Hedef 1
Zeytin rekoltesi üzerine olan makaleye göre bu yılın toplam zeytin üretimi kaç tona ulaştı?

Makale
Türkiye, zeytin ve zeytinyağında rekolte-üretim düzeyinde son 10 yılda ikinci kez ‘en iyi’ seviyesine ulaştı. Sektörde ortaya çıkan gelir ise 3 milyar dolar. Sofralık zeytinde üretim artışı yüzde 47’yken, Türkiye’nin yıllık ortalama zeytinyağı ihracatı ise 50 bin ton seviyesinde.
Ulusal Zeytin ve Zeytinyağı Konseyi (UZZK) Başkanı Dr. Mustafa Tan “Sofralık zeytin üretimimiz de bu yıl 506 bin ton 754 kilo ile rekor kırdı. Geçen yıla göre yüzde 40.7, son 10 yıl ortalamasına göre de yüzde 17 artış var. Sektörümüz oldukça dinamik” ifadelerini kullandı.
Dünya’dan Şeref Oğuz, Hakan Güldağ ve Vahap Munyar’ın sorularını yanıtlayan Tan şöyle dedi:
“Rekolte tahminler için birinci grup 13-18 Eylül’de çıktı. Diğer 3 grup da 20-25 Eylül’de çıkmıştı. Bu sonuçlara göre bu yılın toplam zeytin üretimi 1 milyon 738 bin 680 tona ulaştı. Geçen yıla göre yüzde 32’lik bir artışı, son 10 yıl ortalamasına göre de yüzde 22’lik bir artışı ifade ediyor. Zeytinyağı üretimimiz geçen yıla göre yüzde 32 artarak 235 bin 727 tona çıktı. Son 10 yıllık ortalamaya göre de yüzde 24’lük bir artışı ifade ediyor.
Bayağı bereketli bir yıl yaşıyoruz anlaşılan…
Evet, son 10 yılın ikinci-üçüncü iyi rekolte yılı… Ben Edremit’te yaşıyorum. Arkadaşlarım, ‘Bizde rekolte sizin tahminleriniz gibi değil’ diyorlar ama 1 milyon 738 bin 680 tonu ağaç sayısına böldüğünüz zaman zaten ağaç başına 10 kilo isabet ediyor. Ağaç başına üretim AB ülkelerinde yaklaşık 25-30 kilogramlar seviyesindedir. Dolayısıyla bizimki çok çok da büyük bir rekolte değil ama rakamlar son 10 yılın ikinci iyi rekoltesi olduğunu gösteriyor.

Çıkarılan Bilgiler
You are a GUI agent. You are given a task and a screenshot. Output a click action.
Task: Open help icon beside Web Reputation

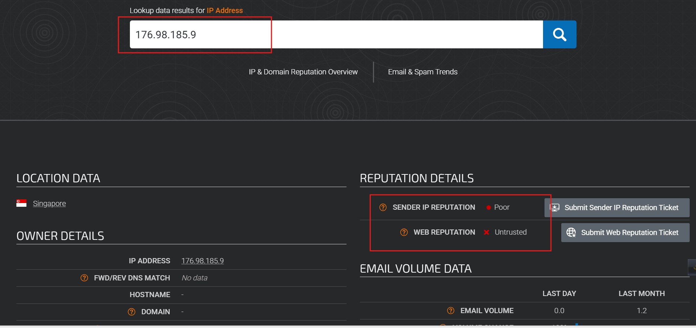(x=404, y=232)
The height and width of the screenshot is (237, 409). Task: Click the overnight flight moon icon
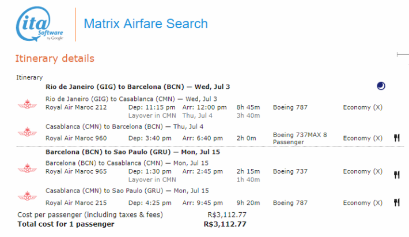pyautogui.click(x=381, y=86)
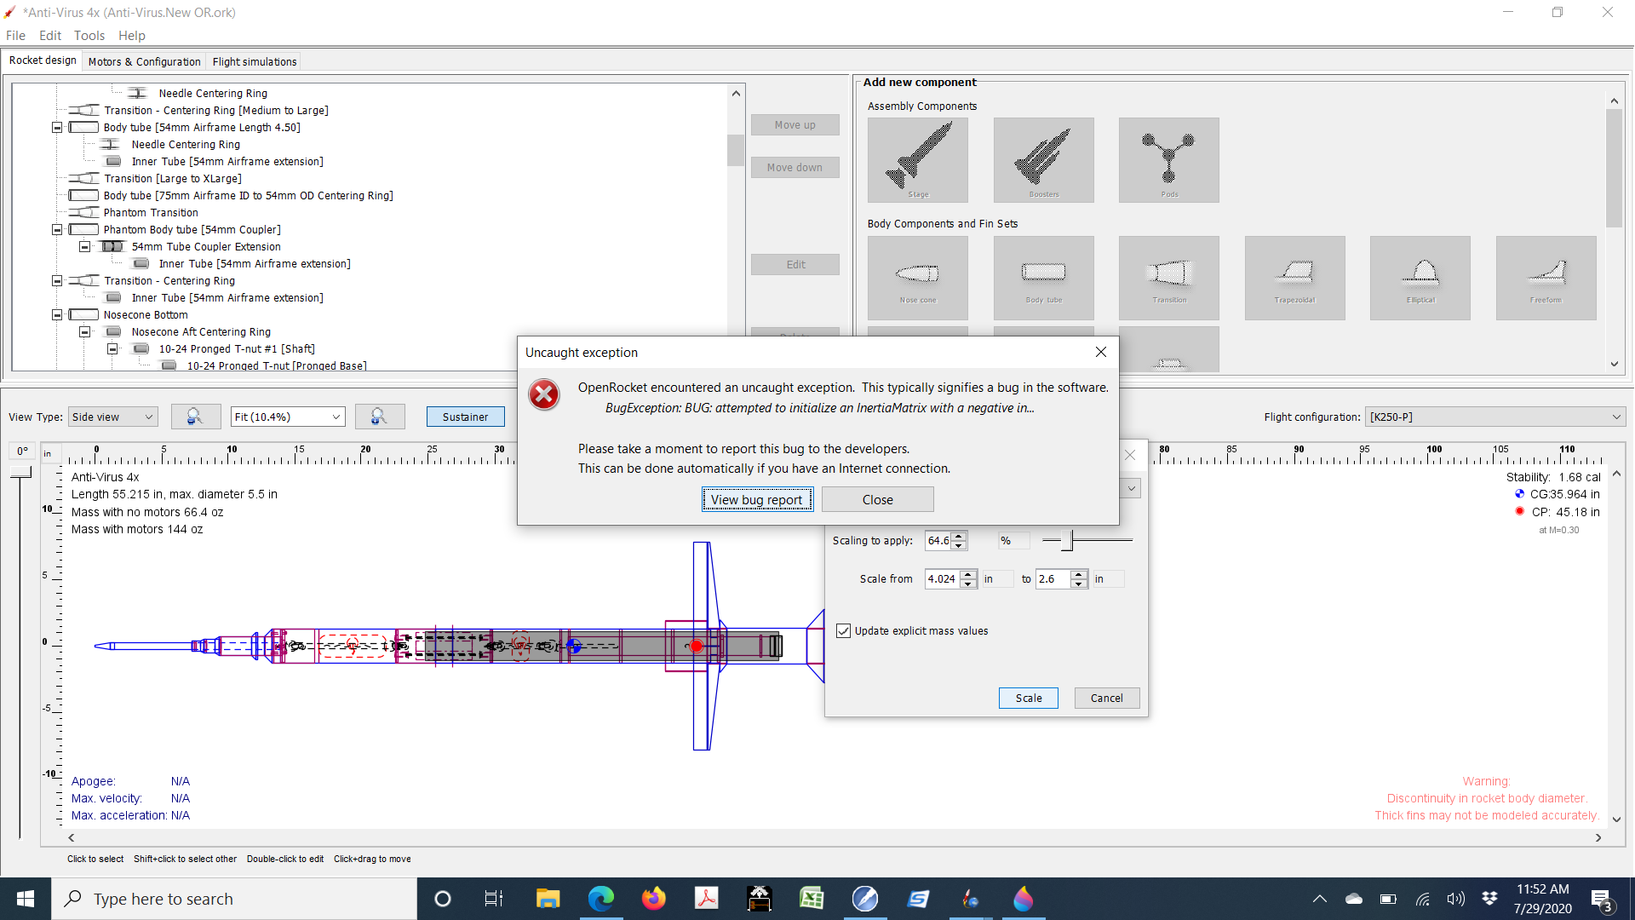Add a Freeform fin set
The width and height of the screenshot is (1635, 920).
[1545, 277]
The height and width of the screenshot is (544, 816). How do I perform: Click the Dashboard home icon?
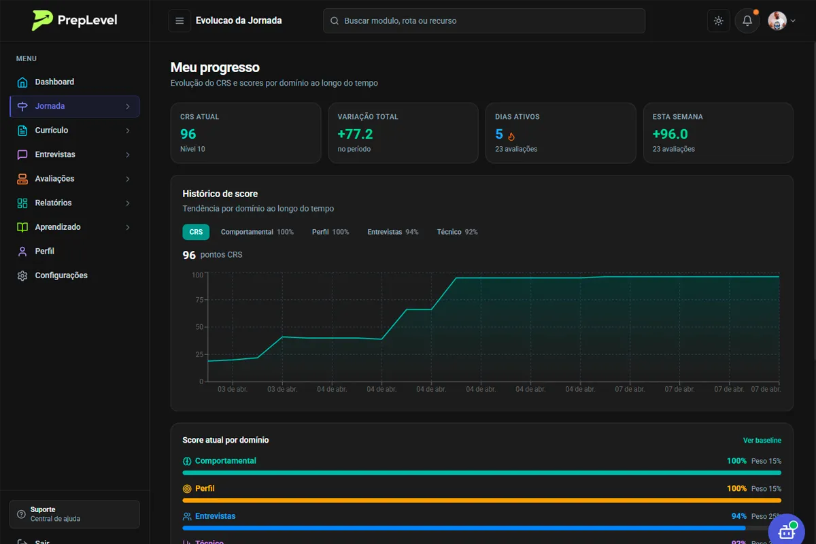pos(22,82)
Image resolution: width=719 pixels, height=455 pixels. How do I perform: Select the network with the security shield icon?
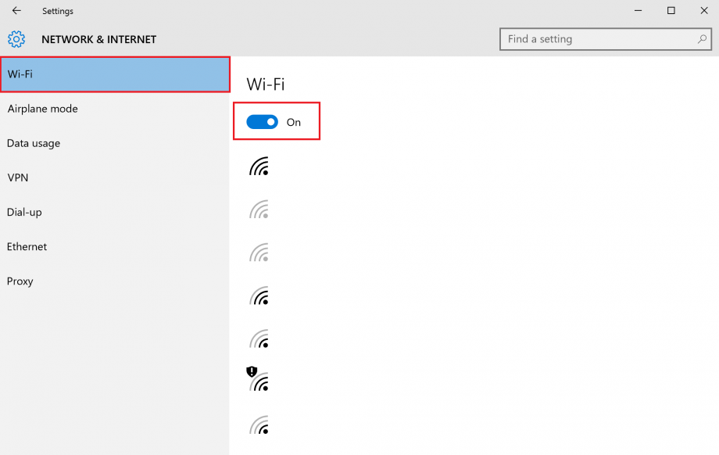[259, 383]
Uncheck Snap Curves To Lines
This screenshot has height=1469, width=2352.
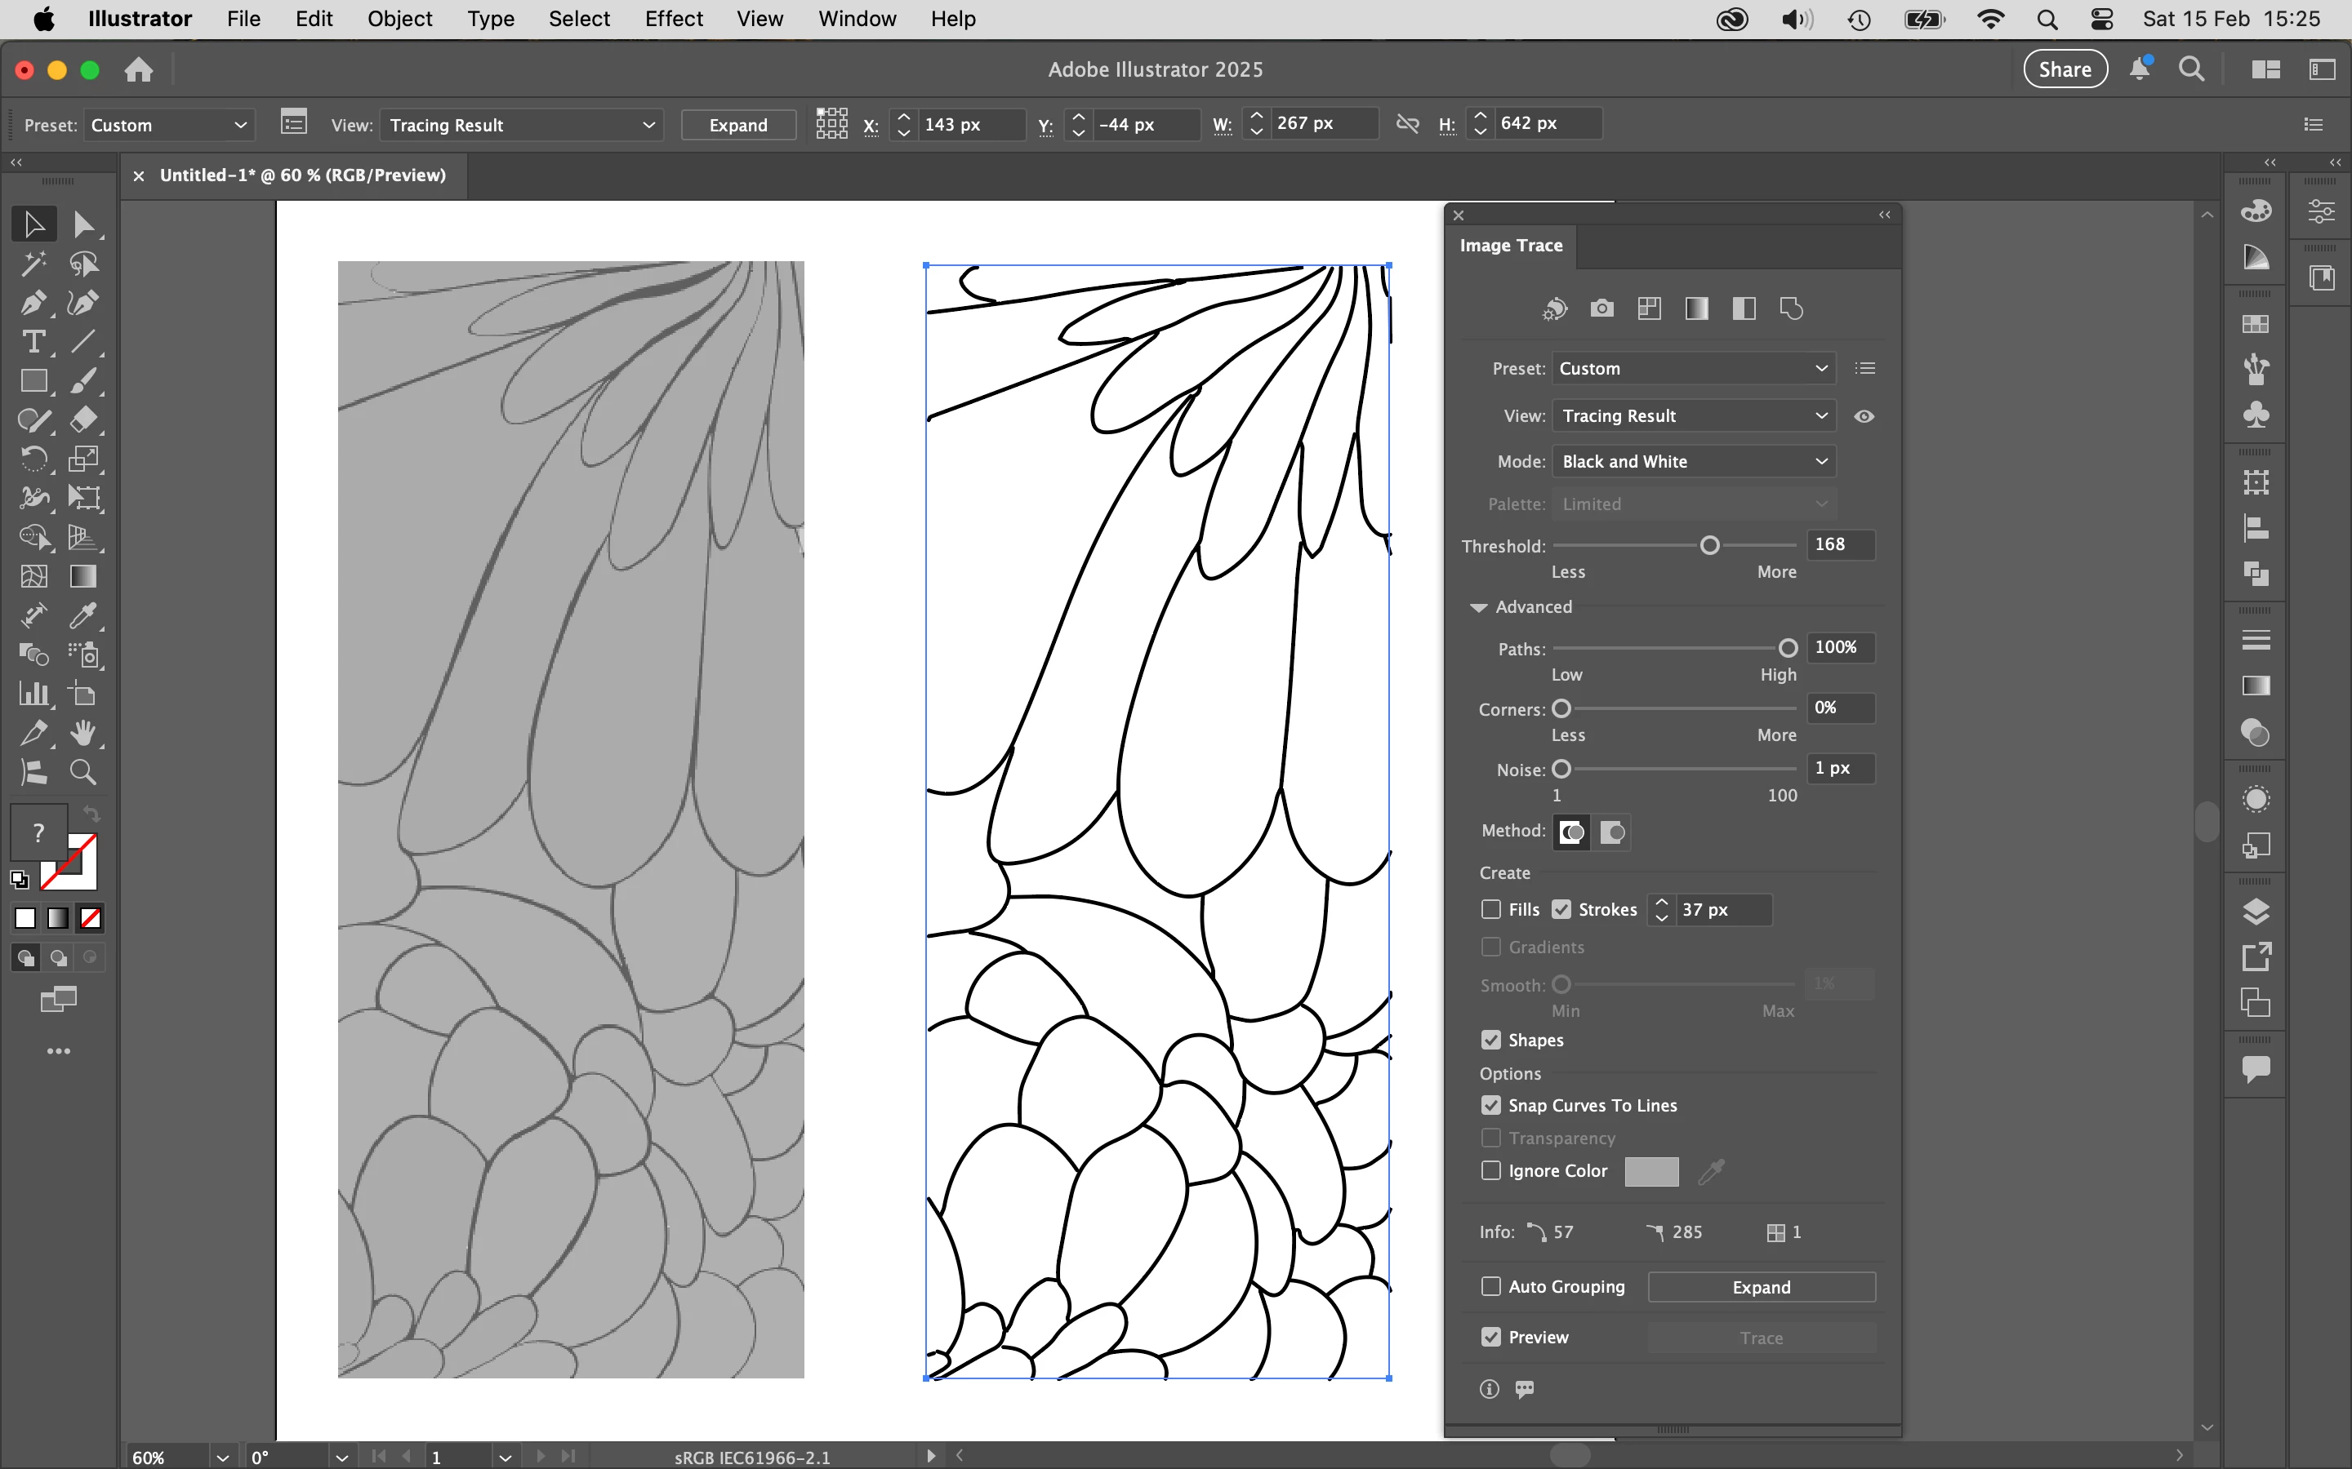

Hedef 2
Kayıtlarda "Image resolution: width=719" ifadesini içeren satırdan kayıtların sonuna kadar uzanan satırları, iki uç da dahil olmak üzere aynen yeniden yazın. Resimleri yanıta koymayın.

Çözüm 1
1 milyon 738 bin 680 ton.

Çözüm 2
Image resolution: width=719 pixels, height=455 pixels. How do I perform: Select the network with the security shield icon?
[259, 383]
Uncheck Snap Curves To Lines
This screenshot has height=1469, width=2352.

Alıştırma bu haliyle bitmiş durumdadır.